Oligosaccharide mapping of heparinase I-treated heparins by hydrophilic interaction liquid chromatography separation and online fluorescence detection and electrospray ionization-mass spectrometry characterization.

Oligosaccharide mapping based on enzyme cleavage provides a useful molecular fingerprint of the heparin structure revealing detailed structural information regarding its sequence and the content of part of the ATIII-binding region. This approach is performed by strong-anion exchange (SAX)-HPLC separation which is incompatible with MS requiring purification of oligosaccharides for their conclusive identification.
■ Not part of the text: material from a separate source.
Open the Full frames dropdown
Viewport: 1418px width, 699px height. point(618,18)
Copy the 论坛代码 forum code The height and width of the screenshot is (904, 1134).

We report a novel oligosaccharide mapping strategy based on the HILIC separation of the main heparin disaccharides/oligosaccharides released by heparinase I, fluorotagged with 2-aminoacridone and on-line detected by a fluorescence detector and characterized by ESI-MS. The application of a polar solvent having a high pH with acetonitrile avoided desulfation enabling a simple and accurate structural oligosaccharide assignment. Oligosaccharide mapping, or merely complete disaccharide composition, may be performed on nanogram-scale by the fluorescence detector vs micrograms useful for classical SAX-HPLC. Additionally, only widely commercially available heparin lyase I is necessary, without the use of expensive heparinases II and III. Contrary to SAX-HPLC, this novel HILIC approach is able to separate and identify the saturated trisulfated disaccharide belonging to the non-reducing end of heparin chains. Finally, the content of 3-O-sulfo groups of the ATIII-binding region is determined.